_Required work_
Reproduce word for word the line holding "Task: Click the Контакти link" and all lines after it in the data, through the end, leaving out pictures.

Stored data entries
▼

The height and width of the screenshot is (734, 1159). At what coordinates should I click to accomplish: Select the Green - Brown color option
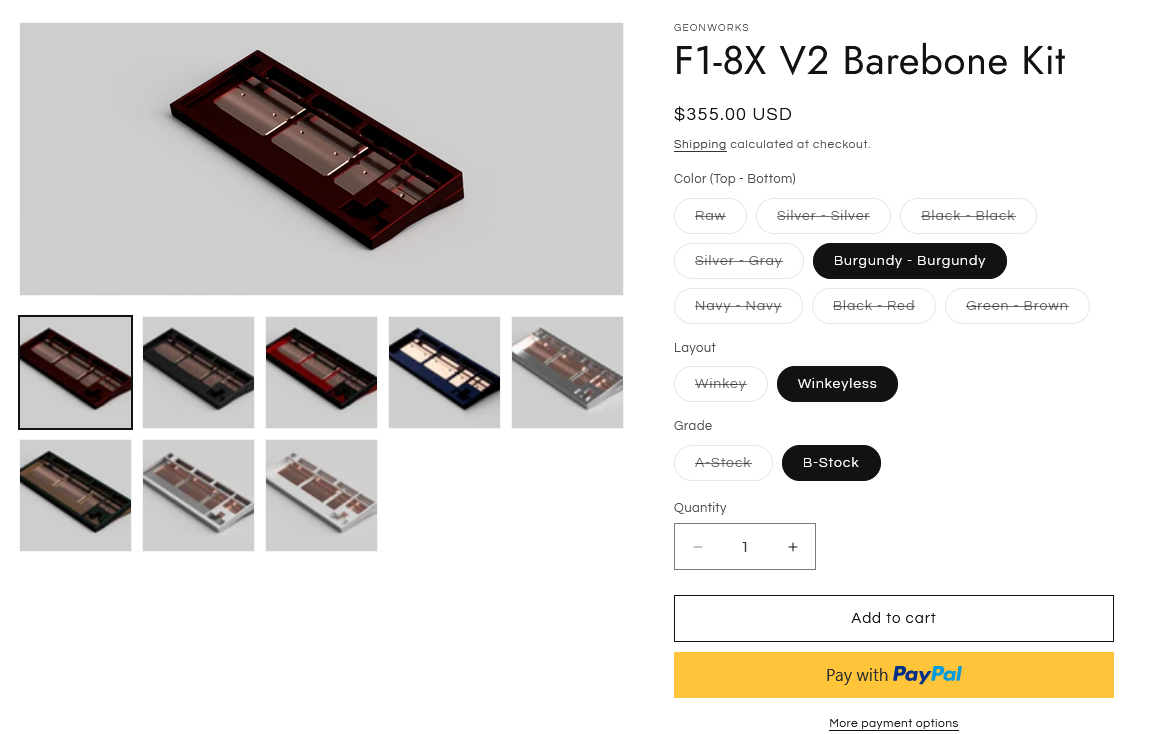point(1016,306)
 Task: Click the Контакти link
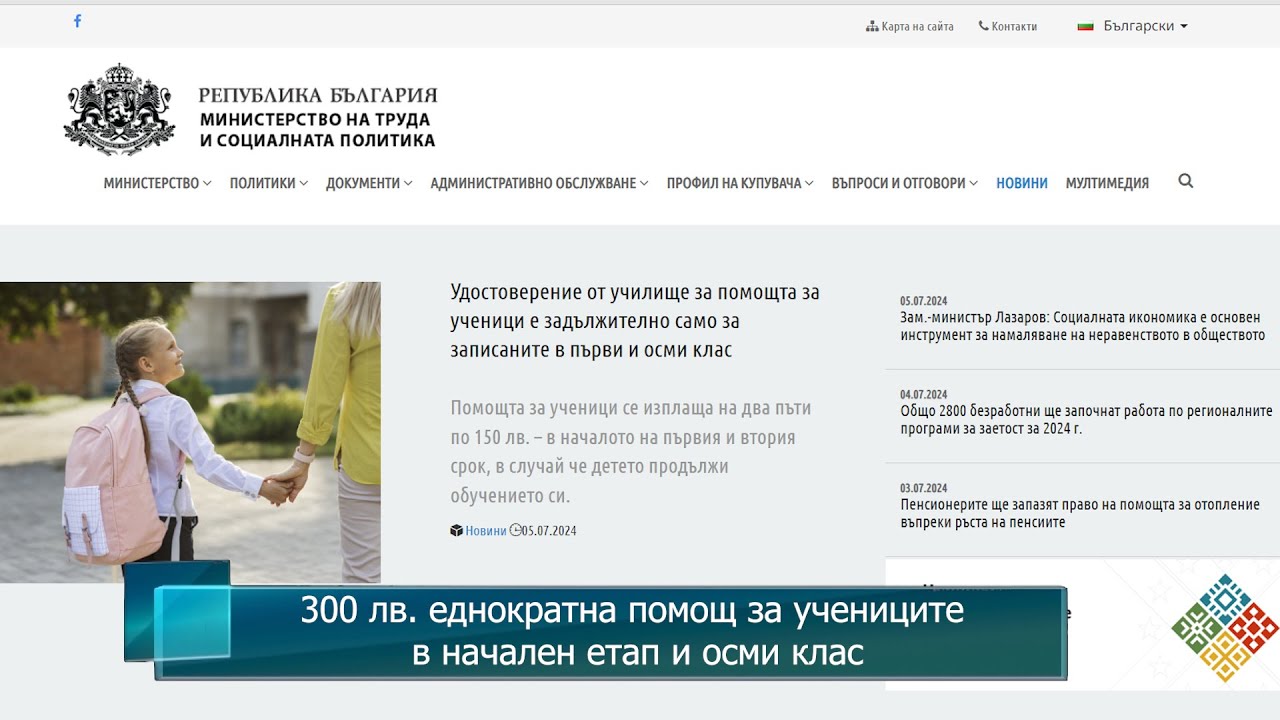click(x=1013, y=25)
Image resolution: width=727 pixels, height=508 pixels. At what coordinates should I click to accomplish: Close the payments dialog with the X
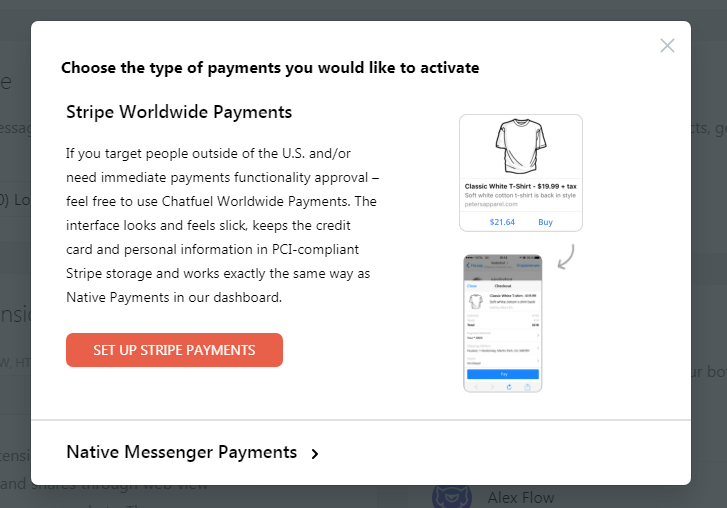[667, 45]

▲

_Finished task_
 Task: Click the Контакти link
click(x=1013, y=25)
Image resolution: width=727 pixels, height=508 pixels. At what coordinates should I click to accomplish: Close the payments dialog with the X
[667, 45]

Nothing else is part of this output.